Faço-me essa pergunta hoje porque percebo que muito do se ouve em orações e sermões eclesiásticos – alguns, eu mesmo os faço! – não possui qualquer sentido para os que os escutam. Não dizem nada aos que sofrem. Não acrescentam consolo aos enlutados. Não reafirmam a esperança cristã aos oprimidos. São orações e pregações sem sangue e vísceras; simplesmente, não têm chão. Justamente por isso, não servem pra nada. São fruto de uma teologia fria, distante, sem cheiro nem sabor. Teologia que não serve aos que sofrem numa unidade de tratamento intensivo em algum hospital da Baixada; que não presta para os favelados que se alimentam de ratos sujos, e que não têm acesso a uma vida digna. Vida? Sobrevida, talvez...

Além de não falar ao próximo, tal teologia também não diz nada a Deus. Na verdade, creio que o Eterno está cansado de ouvi-la, exausto de vê-la sendo usada como arma contra o outro. Afinal, dogmas teológicos são companheiros íntimos da intolerância e da falta de amor.

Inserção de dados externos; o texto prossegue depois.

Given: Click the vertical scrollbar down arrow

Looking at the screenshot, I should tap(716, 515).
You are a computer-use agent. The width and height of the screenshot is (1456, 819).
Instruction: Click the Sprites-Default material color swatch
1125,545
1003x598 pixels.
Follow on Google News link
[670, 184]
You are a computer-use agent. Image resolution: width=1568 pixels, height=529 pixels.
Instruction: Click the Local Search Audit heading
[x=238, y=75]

Não respiram em ambientes plurais, nem aceitam o discurso diferente. Não conseguem reconhecer como irmãos aqueles que, embora não sigam os discípulos, pregam o Reino em nome do Cristo. Dogmáticos e suas ortodoxias são os substitutos para Deus, assumindo-se como únicos representantes do Sagrado; são monopolizadores da fé; rígidos em suas posições doutrinárias, incapazes de enxergar a sabedoria divina que é, por definição, multiforme e multicolorida.

E Deus, imagino, se questiona porque essas crianças tolas não se calam e aproveitam a vida.

quarta-feira, 9 de setembro de 2009

Por que "Caminho no deserto"?

Por que um nome como "Um caminho no deserto"? O correto não seria fazer referência àquele que está no deserto, proclamando?

Ocorre que há um problema nas traduções que fazem referência a João Batista e sua pregação no deserto. O texto, na grande maioria de nossas versões, afirma: "Voz do que clama no deserto: preparai o caminho do Senhor" (Mt 3.3). Traduz a idéia de que o pregador está no deserto, e, de lá, proclama a sua mensagem. Os autores do NT logo associaram (não sem razão) este personagem citado por Isaías ao profeta João Batista. Ele é o que surge no deserto, conclamando o povo ao arrependimento devido à chegada do Reino de Deus.

Porém, os evangelistas utilizaram como fonte para seus escritos a Septuaginta (LXX), isto é, a versão do AT em grego. O ponto em questão é que a LXX traduziu de forma incorreta o texto hebraico de Isaías 40.3. Na verdade, na bíblia hebraica, o verso se lê da seguinte maneira: "Voz do que clama: no deserto preparai o caminho do Senhor".

Dessa forma, é o caminho de Deus que está sendo preparado no deserto. Aliás, isso condiz com o ministério de João Batista e do próprio Jesus: suas críticas às elites religiosas e políticas de seu tempo revelam que Deus não se associa aos centros de poder humanos. Antes, o caminho de Deus é feito no ermo, na periferia, entre os excluídos da sociedade, entre os que não têm voz nem vez na ótica destas elites.

Se é assim, então vale a pena questionar a prática evangélica que é praticada em nossas comunidades de fé. Desejamos estar com Deus, no deserto, ou preferimos nos aliar ao poder que busca monopolizar o acesso ao Sagrado? Nosso caminho segue a prática ministerial de Jesus, ou tem seus próprios interesses e desejos?

Que cada um responda.

Quanto a mim, prefiro buscar o deserto.